_Fragmento mostrado_:
____________
El futuro, podría pensarse, es una mala pesadilla de la que es difícil despertar, un juguete roto en manos irresponsables y, si consideramos que a un 97% de los jóvenes españoles les preocupa la emergencia climática, que muchos sufren ecoansiedad, que esa cifra quizá sea replicable en otros países mientras las referencias a los arsenales nucleares de unos y de otros se multiplican en los medios, ¿cuánto importa la vida? Realicemos un viaje retrospectivo a la Cuba de los misiles, transportémonos a 1962, Caribe, sol –y humedad– de justicia en la patria de Fidel Castro.
El mundo hervía todavía en unos destellos revolucionarios que esta isla ejemplificaba e irradiaba hacia el exterior. Antes de que se transformara en un régimen abiertamente autoritario, Cuba no solo aglutinaba una esperanza nacional que su pueblo interiorizó como independencia, sino que fue enclave de unión y anhelos para buena parte de la izquierda latinoamericana, e incluso la española, incluyendo a aquellos que, habiendo vivido y perdido la Guerra Civil, encontraron en la antigua colonia un síntoma de redención. África se descolonizaba, no sin conflagraciones sangrientas. En Estados Unidos, Martin Luther King Jr. todavía respiraba, al igual que JF Kennedy y su hermano Bobby. Como afirmase el pensador Fredric Jameson, los sesenta fueron la época en que los desposeídos alcanzaron el estatus de personas, reconociéndoseles en distintas partes del globo no solo la existencia, sino también derechos. Corría un ideario de justicia social imparable –recuérdese también el mayo francés del 68–, el feminismo brillaba, el movimiento ecologista ganaba fuerza y, aunque se sabía que la Unión Soviética era un proyecto agotado, el socialismo no había besado aún su tumba.
____________
_Material de origen_:
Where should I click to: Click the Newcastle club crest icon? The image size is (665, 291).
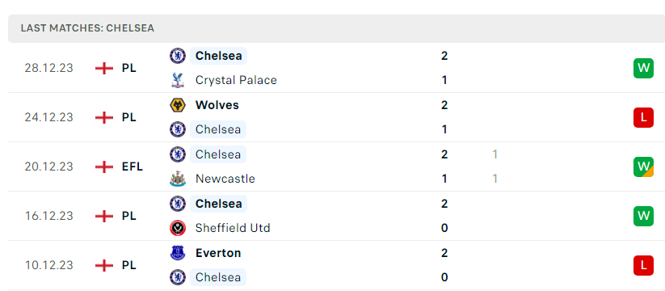(178, 179)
____________
Copia íntegro y sin ningún cambio el fragmento sobre Cuba en 1962 y los años sesenta. Trabaja únicamente con el fragmento, sin consultar el listado.

El futuro, podría pensarse, es una mala pesadilla de la que es difícil despertar, un juguete roto en manos irresponsables y, si consideramos que a un 97% de los jóvenes españoles les preocupa la emergencia climática, que muchos sufren ecoansiedad, que esa cifra quizá sea replicable en otros países mientras las referencias a los arsenales nucleares de unos y de otros se multiplican en los medios, ¿cuánto importa la vida? Realicemos un viaje retrospectivo a la Cuba de los misiles, transportémonos a 1962, Caribe, sol –y humedad– de justicia en la patria de Fidel Castro.
El mundo hervía todavía en unos destellos revolucionarios que esta isla ejemplificaba e irradiaba hacia el exterior. Antes de que se transformara en un régimen abiertamente autoritario, Cuba no solo aglutinaba una esperanza nacional que su pueblo interiorizó como independencia, sino que fue enclave de unión y anhelos para buena parte de la izquierda latinoamericana, e incluso la española, incluyendo a aquellos que, habiendo vivido y perdido la Guerra Civil, encontraron en la antigua colonia un síntoma de redención. África se descolonizaba, no sin conflagraciones sangrientas. En Estados Unidos, Martin Luther King Jr. todavía respiraba, al igual que JF Kennedy y su hermano Bobby. Como afirmase el pensador Fredric Jameson, los sesenta fueron la época en que los desposeídos alcanzaron el estatus de personas, reconociéndoseles en distintas partes del globo no solo la existencia, sino también derechos. Corría un ideario de justicia social imparable –recuérdese también el mayo francés del 68–, el feminismo brillaba, el movimiento ecologista ganaba fuerza y, aunque se sabía que la Unión Soviética era un proyecto agotado, el socialismo no había besado aún su tumba.